Клер Макинтош - Личный мотив
Она кладет ладонь мне на руку, и я благодарна пожилой женщине за понимание.
— Это заставляет по-настоящему понять, верно? — говорю я. — Понять, насколько…
Я умолкаю, потому что не в силах признаться в этом даже себе.
— Насколько тебе необходимо, чтобы они возвращались? — тихо заканчивает за меня Хелен.
Я киваю.
— Да.
— Хотите, я покажу вам остальную станцию?
— Нет, спасибо, — отвечаю я. — Думаю, я пойду домой к Патрику и подожду его там.
— Он хороший человек.
Я думаю, действительно ли это так. И думаю, откуда она это знает. Я иду вверх по склону холма и оборачиваюсь через каждые несколько шагов в надежде увидеть в море оранжевую точку лодки. Но я не вижу там ничего, и тревога спазмом сжимает мой желудок. Должно случиться что-то очень плохое — я просто откуда-то это знаю.
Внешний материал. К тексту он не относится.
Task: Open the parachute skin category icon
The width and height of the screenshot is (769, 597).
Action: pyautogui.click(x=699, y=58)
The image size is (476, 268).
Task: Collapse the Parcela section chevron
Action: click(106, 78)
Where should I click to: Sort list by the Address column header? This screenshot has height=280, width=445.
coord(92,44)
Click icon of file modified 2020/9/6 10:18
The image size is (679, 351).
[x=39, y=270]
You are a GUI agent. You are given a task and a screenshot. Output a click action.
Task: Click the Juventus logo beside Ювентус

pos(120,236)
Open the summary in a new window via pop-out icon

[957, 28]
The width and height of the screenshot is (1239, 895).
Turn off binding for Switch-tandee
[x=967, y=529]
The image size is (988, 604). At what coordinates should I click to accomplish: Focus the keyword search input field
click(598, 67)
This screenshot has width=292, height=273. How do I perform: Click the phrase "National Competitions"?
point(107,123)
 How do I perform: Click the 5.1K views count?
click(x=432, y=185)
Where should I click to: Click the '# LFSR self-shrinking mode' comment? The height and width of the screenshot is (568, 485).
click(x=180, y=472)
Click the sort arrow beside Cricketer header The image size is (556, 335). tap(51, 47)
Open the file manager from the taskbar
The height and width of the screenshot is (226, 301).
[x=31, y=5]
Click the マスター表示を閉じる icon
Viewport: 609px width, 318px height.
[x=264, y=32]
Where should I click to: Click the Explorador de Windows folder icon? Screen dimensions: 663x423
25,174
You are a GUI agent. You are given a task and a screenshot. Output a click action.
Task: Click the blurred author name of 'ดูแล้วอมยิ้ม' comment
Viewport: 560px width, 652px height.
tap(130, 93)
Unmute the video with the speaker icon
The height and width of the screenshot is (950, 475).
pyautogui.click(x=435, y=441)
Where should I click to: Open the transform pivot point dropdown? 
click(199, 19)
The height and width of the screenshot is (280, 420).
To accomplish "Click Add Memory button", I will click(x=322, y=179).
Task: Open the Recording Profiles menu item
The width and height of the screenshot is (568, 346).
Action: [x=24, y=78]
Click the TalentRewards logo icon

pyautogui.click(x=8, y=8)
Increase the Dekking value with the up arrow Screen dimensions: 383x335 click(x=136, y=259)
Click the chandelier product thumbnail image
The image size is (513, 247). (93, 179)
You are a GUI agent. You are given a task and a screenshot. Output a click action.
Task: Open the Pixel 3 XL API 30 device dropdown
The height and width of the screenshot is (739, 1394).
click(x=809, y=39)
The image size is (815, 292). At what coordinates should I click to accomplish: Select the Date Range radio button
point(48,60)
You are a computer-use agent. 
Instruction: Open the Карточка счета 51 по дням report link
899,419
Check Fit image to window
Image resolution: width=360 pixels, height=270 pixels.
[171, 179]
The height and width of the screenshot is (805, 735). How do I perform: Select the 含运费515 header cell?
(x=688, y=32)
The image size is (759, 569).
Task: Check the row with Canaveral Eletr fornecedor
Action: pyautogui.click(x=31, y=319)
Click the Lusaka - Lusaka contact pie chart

Мне странно находиться в доме Патрика без него, и я преодолеваю искушение подняться наверх, чтобы осмотреть остальную часть его жилица. От нечего делать я включаю радио, настроенное на местную станцию, и начинаю мыть посуду, которая горой лежит в раковине на кухне.
— Мужчина и его юный сын пропали после того, как их каноэ перевернулось в миле от залива Россили…
Приемник начинает потрескивать от разрядов статического электричества, и я кручу ручку настройки, пытаясь поймать более сильный сигнал.
— Местная команда спасателей поднята по тревоге, на воду спущена спасательная лодка, однако им до сих пор не удалось обнаружить попавших в беду людей. Мы будем держать вас в курсе развития событий.
Сильный ветер гнет деревья, так что они сгибаются чуть ли не пополам. Из дома моря не видно, и я не могу понять, рада ли я этому обстоятельству или мне следовало бы поддаться внутреннему порыву и пойти на спасательную станцию, чтобы высматривать оранжевую точку лодки оттуда.
Я заканчиваю с посудой и, вытирая руки кухонным полотенцем, обхожу кухню. Буфет забит кипами бумаги, и я почему-то нахожу эту бессистемность странным образом успокаивающей. Я берусь за ручку дверцы буфета и слышу в голове слова Патрика: «Ни в коем случае не открывай дверцы…»
Что в нем находится такого, чего он не хочет, чтобы я видела? Я оглядываюсь через плечо, как будто он может зайти в любой момент, и решительно тяну на себя дверцу буфета. Тут же на меня что-то валится, и я едва успеваю поймать какую-то вазу, которая наверняка упала бы на кафельный пол и разбилась вдребезги. Я ставлю ее обратно в сумятицу другой стеклянной посуды на полках; воздух внутри буфета пропитан выветрившимся ароматом лаванды, исходящим от сложенного белья. Ничего зловещего здесь нет — просто набор памятных вещей, коллекция воспоминаний.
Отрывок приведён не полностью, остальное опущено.